4.15 Where the existence of a cause of action based on fraud (or the identity of a person against whom a cause of action for fraud is available) is fraudulently concealed, time starts to run from the date on which the fraud was discovered, or could, with reasonable diligence, have been discovered.21 It was argued that a complaint against a practitioner is analogous to a cause of action for fraud.22 The Commission does not accept that the analogy between complaints against lawyers and civil actions for fraud is appropriate.23

4.16 It was also argued that a time limit which ran from the time that the complainant became aware of the alleged misconduct would be fairer to consumers of legal services and would reflect the fact that consumers often need time to understand that misconduct has occurred and seek appropriate guidance as to the options for making a complaint and obtaining redress.24

4.17 Other submissions argued that the date on which time starts to run should not be changed.25 It was argued that the current discretion to waive the time limit adequately covers any unfairness in its application.26



Complaints made by the LSC and the Councils

4.18 In Barwick v Law Society of New South Wales the High Court considered the status of a complaint initiated by the Law Society Council about conduct which occurred outside the time limit.27 The Law Society Council had not obtained a determination from the LSC waiving the time limit (as was then required by Part 10).28 The Council argued that the time limit should not apply to complaints initiated by the LSC or a Council because the very fact that the complaint was initiated by the LSC or Council was sufficient to ensure that it was properly brought.29 The Court rejected this argument, holding that complaints initiated by the Law Society Council were also subject to the time limit.30

4.19 Part 10 was amended in response to this decision to provide that where a Council makes a complaint which is out of time, the Council must decide whether to waive the time limit. Similarly, where the LSC makes an out of time complaint, the LSC must make the relevant determination.31

4.20 Consistently with its argument in Barwick, which was rejected by the High Court, the Law Society submitted that there should be no time limit on complaints made by the Councils or the LSC.32 The Bar Association also argued that complaints by the LSC and the Councils should not be subject to any time limit.33 Other submissions argued that the time limit should apply to all complainants, including those made by the LSC and the Councils.34



Other jurisdictions

4.21 There is no statutory time limit on complaints in the Australian Capital Territory, the Northern Territory, South Australia, Tasmania or Western Australia. In Queensland, complaints must be made within 3 years of the conduct complained of.35 In Victoria, the time limit is 6 years from the date that the conduct allegedly occurred, except in relation to costs disputes, where the time limit is 6 months.36



Recommendations

4.22 The Commission’s view is that there should be a time limit on making complaints. A time limit protects practitioners against the oppression and injustice of delayed complaints. It also protects consumers from the increased cost of services that would be associated with requiring practitioners to insure for an indeterminate period. A time limit also reflects the evidentiary difficulties associated with dealing with very old complaints and creates an incentive to consumers to make timely complaints.
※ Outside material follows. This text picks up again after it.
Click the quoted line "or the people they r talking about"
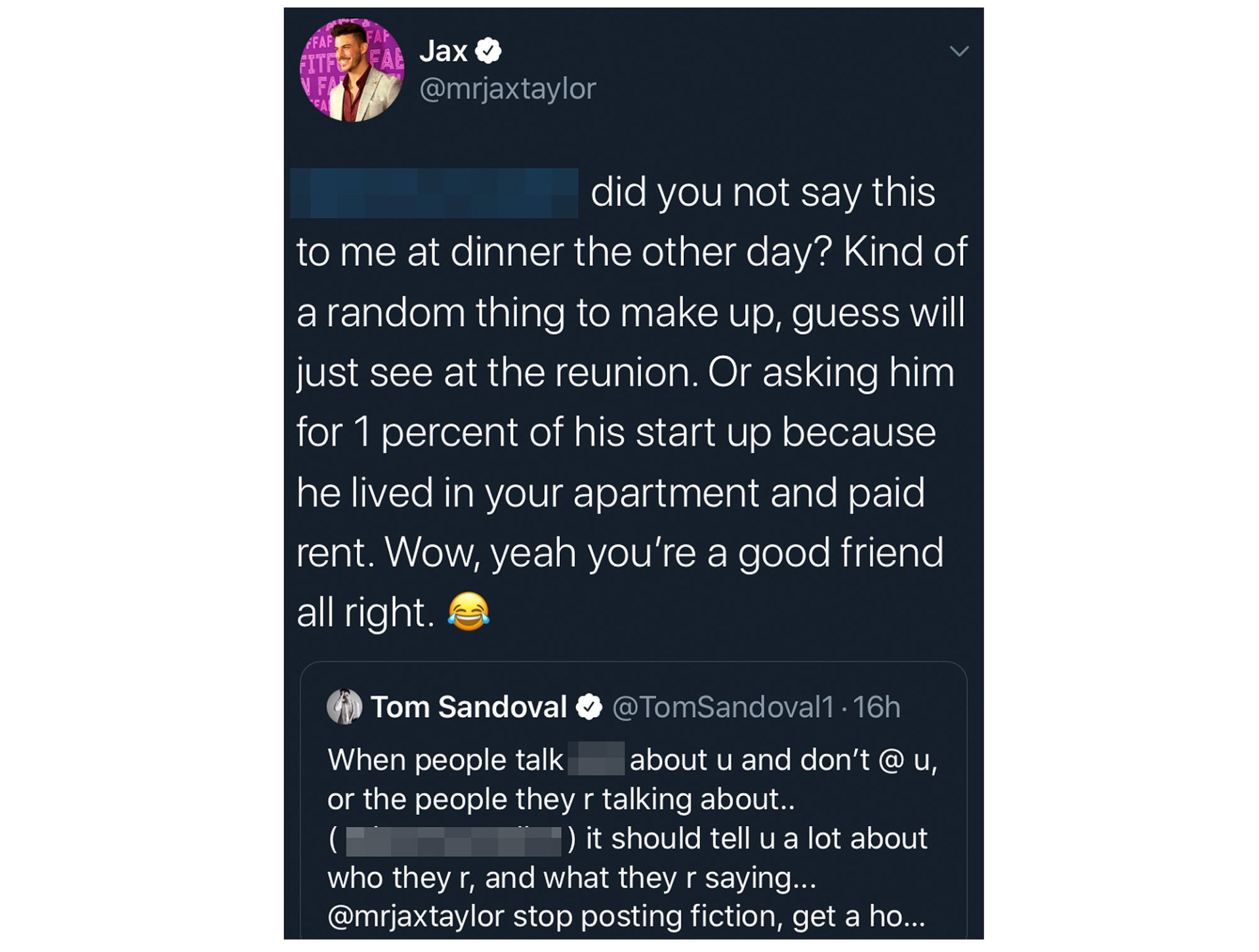1259x952 pixels. click(560, 799)
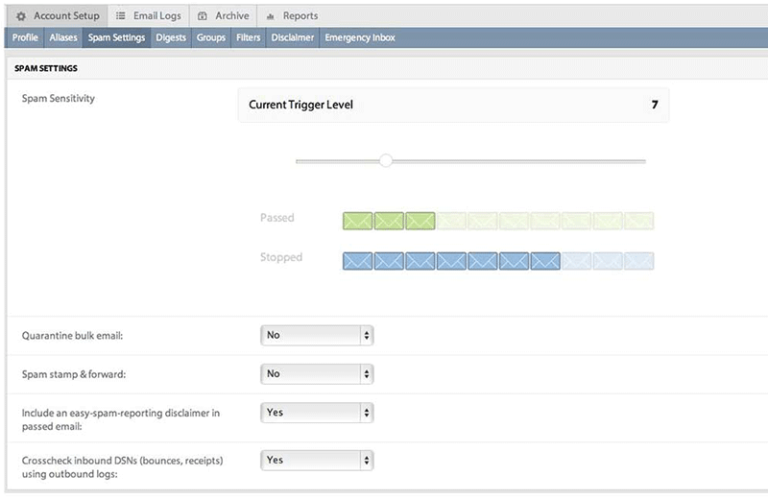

4.23 The Commission recommends that the time limit for complaints should be increased from three years to six years. Increasing the time limit to six years would better reflect the time needed by many complainants to identify misconduct and obtain information about their options for redress. This applies particularly (though not exclusively) to complainants engaged in litigation, people from culturally and linguistically diverse backgrounds and people with disabilities.

4.24 The Commission does not accept that time should run from the date on which the complainant first becomes aware of the alleged misconduct. The Commission is satisfied that the discretion to waive the time limit for making complaints provides adequate protection against unfairness in situations where a complainant needs longer than six years to identify the alleged misconduct and obtain information about the process for making a complaint.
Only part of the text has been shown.